Earlier this year, Washington lawmakers approved legislation requiring large garbage dumps to capture methane gas thereby preventing its escape into the atmosphere. It says owners of landfills with 450,000 tons or more of waste or generate methane equivalent to three million British thermal units of heat per hour, have to install and operate gas collection and control systems.
Washington has 24 landfills that store more than 450,000 tons of refuse, according to the Ecology Department. And it has at least a couple dozen — mostly closed — that store less than 450,000 tons.
Greenhouse gases (GHG) from Washington’s landfills average approximately 50 percent methane and 45 percent carbon dioxide. They make up approximately 3 percent of the state’s GHG emissions — roughly equal to the yearly emissions from 320,000 cars, according to a 2021 Ecology report.
Nationally, methane accounted for 10 percent of the country’s GHS emissions in 2019, according to the Environmental Protection Agency. EPA figures landfills account for 17 percent of the nation’s emitted methane, behind fossil fuel production (30 percent) and livestock-related emissions (27 percent).
Although methane, often overshadowed by CO2 in the climate debate, is shorter-lived, it is much more potent. Because human-related methane emissions in the United States accounted for approximately 15 percent of the air pollution last year, it needs added attention.
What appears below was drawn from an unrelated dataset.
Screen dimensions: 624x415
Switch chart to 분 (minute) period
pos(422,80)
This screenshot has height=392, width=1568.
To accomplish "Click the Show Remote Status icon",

EPA has a landfill methane outreach website; part of which encourages actions to control methane emissions from landfills. In 2020 landfill gas emissions were equivalent to 20.3 million passenger vehicles driven for one year or the CO2 emissions from nearly 11.9 million homes’ energy use for one year.
EPA adds: At the same time, methane emissions from municipal landfills represent a lost opportunity to capture and use a significant energy resource.
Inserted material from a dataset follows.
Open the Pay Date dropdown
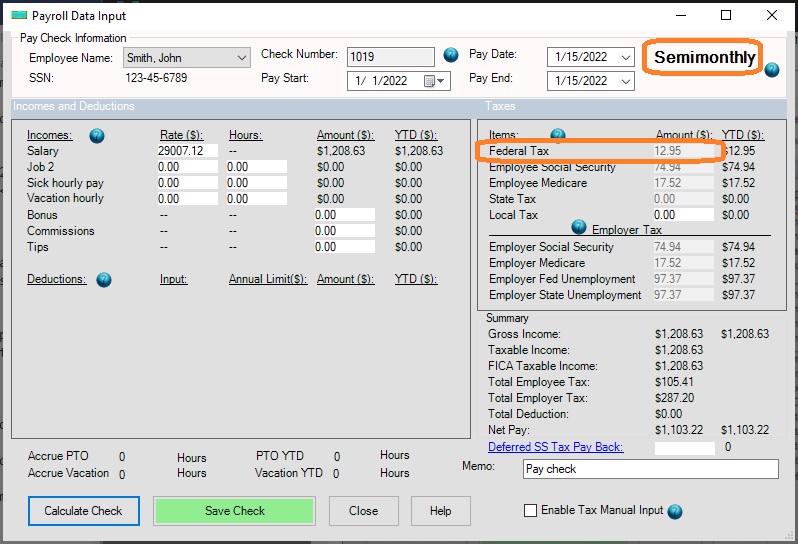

As part of a new green-energy project, the Klickitat County Public Utility District, and the landfill’s owner, Republic Services, are purifying the landfill methane from the Roosevelt Regional Landfill as renewable natural gas and feeding it into Williams’ Northwest Pipeline in Southern Washington.
Trains from across Washington deliver 300 containers of trash and garbage daily to the 2,500-acre site, located 75 miles southwest of Richland. Current Roosevelt methane production generates 20 megawatts of electrical power, enough for 20,000 homes. The owners are hopeful they can boost generation to 36 megawatts and power roughly 30,000 homes.
In past landfill capping, methane was contained on site. For example, at the Midway (Kent) and Hawks Prairie (Lacey) landfills along I-5, pipes were drilled into the dump, and methane was collected and flared off.
Mother Earth News reported new technology to boost gas recovery. “The gases can be vacuumed from underneath a landfill and cleaned, leaving pure methane to fuel an engine that converts the energy into usable electricity. With this science, waste centers are capturing and converting the gas into natural gas reducing the smell, the threat of explosion, the damage to the ozone, and the possibility of smog formation.”
Hopefully, our elected officials also will look at landfill gas as an energy source. That means they will need to accept methane—the key component of liquified natural gas —as a source for heating, cooking and transportation—and include it as part of our future energy portfolio.